── Data for review ──

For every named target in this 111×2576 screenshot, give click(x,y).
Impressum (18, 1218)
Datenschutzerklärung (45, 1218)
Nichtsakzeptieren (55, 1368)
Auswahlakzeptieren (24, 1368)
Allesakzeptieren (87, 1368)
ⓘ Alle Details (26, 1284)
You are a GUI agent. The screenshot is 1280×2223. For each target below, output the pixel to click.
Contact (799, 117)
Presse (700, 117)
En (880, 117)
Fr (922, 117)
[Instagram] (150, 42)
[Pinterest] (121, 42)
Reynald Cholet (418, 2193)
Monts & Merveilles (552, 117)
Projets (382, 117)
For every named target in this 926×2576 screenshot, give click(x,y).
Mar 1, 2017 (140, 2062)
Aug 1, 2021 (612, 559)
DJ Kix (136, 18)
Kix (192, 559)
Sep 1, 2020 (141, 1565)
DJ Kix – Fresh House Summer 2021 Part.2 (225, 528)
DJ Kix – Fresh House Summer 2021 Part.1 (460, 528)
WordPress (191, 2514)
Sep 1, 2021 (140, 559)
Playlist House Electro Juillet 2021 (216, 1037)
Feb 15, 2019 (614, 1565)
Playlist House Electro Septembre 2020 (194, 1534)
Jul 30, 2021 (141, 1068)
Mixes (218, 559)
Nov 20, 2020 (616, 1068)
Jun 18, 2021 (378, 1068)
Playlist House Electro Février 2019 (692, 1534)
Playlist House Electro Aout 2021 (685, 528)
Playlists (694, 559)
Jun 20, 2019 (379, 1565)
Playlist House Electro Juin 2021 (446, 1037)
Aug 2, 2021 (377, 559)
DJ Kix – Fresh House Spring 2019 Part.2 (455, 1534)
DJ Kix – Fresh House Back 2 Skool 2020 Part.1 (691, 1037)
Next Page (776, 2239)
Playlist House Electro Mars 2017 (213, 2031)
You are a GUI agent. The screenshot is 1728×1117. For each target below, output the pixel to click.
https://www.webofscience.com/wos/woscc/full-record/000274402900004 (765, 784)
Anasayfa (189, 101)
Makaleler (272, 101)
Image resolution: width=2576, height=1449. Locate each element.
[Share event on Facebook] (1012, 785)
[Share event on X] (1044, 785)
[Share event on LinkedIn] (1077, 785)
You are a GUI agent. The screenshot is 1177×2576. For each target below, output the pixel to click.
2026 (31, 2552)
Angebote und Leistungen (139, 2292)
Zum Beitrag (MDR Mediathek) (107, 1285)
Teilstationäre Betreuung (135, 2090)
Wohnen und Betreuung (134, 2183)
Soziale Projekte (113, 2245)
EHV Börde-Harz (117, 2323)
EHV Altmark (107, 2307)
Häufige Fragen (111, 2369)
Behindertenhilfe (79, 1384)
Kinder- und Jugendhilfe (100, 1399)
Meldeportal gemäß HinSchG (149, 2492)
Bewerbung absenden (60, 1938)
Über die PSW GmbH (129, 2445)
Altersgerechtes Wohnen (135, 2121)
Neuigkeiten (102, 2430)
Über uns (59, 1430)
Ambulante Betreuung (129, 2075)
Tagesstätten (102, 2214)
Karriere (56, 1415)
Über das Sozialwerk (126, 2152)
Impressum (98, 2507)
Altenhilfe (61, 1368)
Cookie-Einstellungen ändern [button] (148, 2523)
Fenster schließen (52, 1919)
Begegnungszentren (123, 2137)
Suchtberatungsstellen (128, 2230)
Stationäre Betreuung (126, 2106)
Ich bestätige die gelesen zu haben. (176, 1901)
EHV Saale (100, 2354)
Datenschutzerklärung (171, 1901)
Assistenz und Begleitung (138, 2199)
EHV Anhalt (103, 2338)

───

## Task instructions
Set the data down once more, exactly as it stands.

## Answer to the problem
For every named target in this 111×2576 screenshot, give click(x,y).
Impressum (18, 1218)
Datenschutzerklärung (45, 1218)
Nichtsakzeptieren (55, 1368)
Auswahlakzeptieren (24, 1368)
Allesakzeptieren (87, 1368)
ⓘ Alle Details (26, 1284)
You are a GUI agent. The screenshot is 1280×2223. For each target below, output the pixel to click.
Contact (799, 117)
Presse (700, 117)
En (880, 117)
Fr (922, 117)
[Instagram] (150, 42)
[Pinterest] (121, 42)
Reynald Cholet (418, 2193)
Monts & Merveilles (552, 117)
Projets (382, 117)
For every named target in this 926×2576 screenshot, give click(x,y).
Mar 1, 2017 (140, 2062)
Aug 1, 2021 (612, 559)
DJ Kix (136, 18)
Kix (192, 559)
Sep 1, 2020 (141, 1565)
DJ Kix – Fresh House Summer 2021 Part.2 (225, 528)
DJ Kix – Fresh House Summer 2021 Part.1 (460, 528)
WordPress (191, 2514)
Sep 1, 2021 (140, 559)
Playlist House Electro Juillet 2021 (216, 1037)
Feb 15, 2019 (614, 1565)
Playlist House Electro Septembre 2020 (194, 1534)
Jul 30, 2021 (141, 1068)
Mixes (218, 559)
Nov 20, 2020 (616, 1068)
Jun 18, 2021 (378, 1068)
Playlist House Electro Février 2019 (692, 1534)
Playlist House Electro Aout 2021 (685, 528)
Playlists (694, 559)
Jun 20, 2019 (379, 1565)
Playlist House Electro Juin 2021 (446, 1037)
Aug 2, 2021 (377, 559)
DJ Kix – Fresh House Spring 2019 Part.2 (455, 1534)
DJ Kix – Fresh House Back 2 Skool 2020 Part.1 (691, 1037)
Next Page (776, 2239)
Playlist House Electro Mars 2017 (213, 2031)
You are a GUI agent. The screenshot is 1728×1117. For each target below, output the pixel to click.
https://www.webofscience.com/wos/woscc/full-record/000274402900004 (765, 784)
Anasayfa (189, 101)
Makaleler (272, 101)
Image resolution: width=2576, height=1449. Locate each element.
[Share event on Facebook] (1012, 785)
[Share event on X] (1044, 785)
[Share event on LinkedIn] (1077, 785)
You are a GUI agent. The screenshot is 1177×2576. For each target below, output the pixel to click.
2026 (31, 2552)
Angebote und Leistungen (139, 2292)
Zum Beitrag (MDR Mediathek) (107, 1285)
Teilstationäre Betreuung (135, 2090)
Wohnen und Betreuung (134, 2183)
Soziale Projekte (113, 2245)
EHV Börde-Harz (117, 2323)
EHV Altmark (107, 2307)
Häufige Fragen (111, 2369)
Behindertenhilfe (79, 1384)
Kinder- und Jugendhilfe (100, 1399)
Meldeportal gemäß HinSchG (149, 2492)
Bewerbung absenden (60, 1938)
Über die PSW GmbH (129, 2445)
Altersgerechtes Wohnen (135, 2121)
Neuigkeiten (102, 2430)
Über uns (59, 1430)
Ambulante Betreuung (129, 2075)
Tagesstätten (102, 2214)
Karriere (56, 1415)
Über das Sozialwerk (126, 2152)
Impressum (98, 2507)
Altenhilfe (61, 1368)
Cookie-Einstellungen ändern [button] (148, 2523)
Fenster schließen (52, 1919)
Begegnungszentren (123, 2137)
Suchtberatungsstellen (128, 2230)
Stationäre Betreuung (126, 2106)
Ich bestätige die gelesen zu haben. (176, 1901)
EHV Saale (100, 2354)
Datenschutzerklärung (171, 1901)
Assistenz und Begleitung (138, 2199)
EHV Anhalt (103, 2338)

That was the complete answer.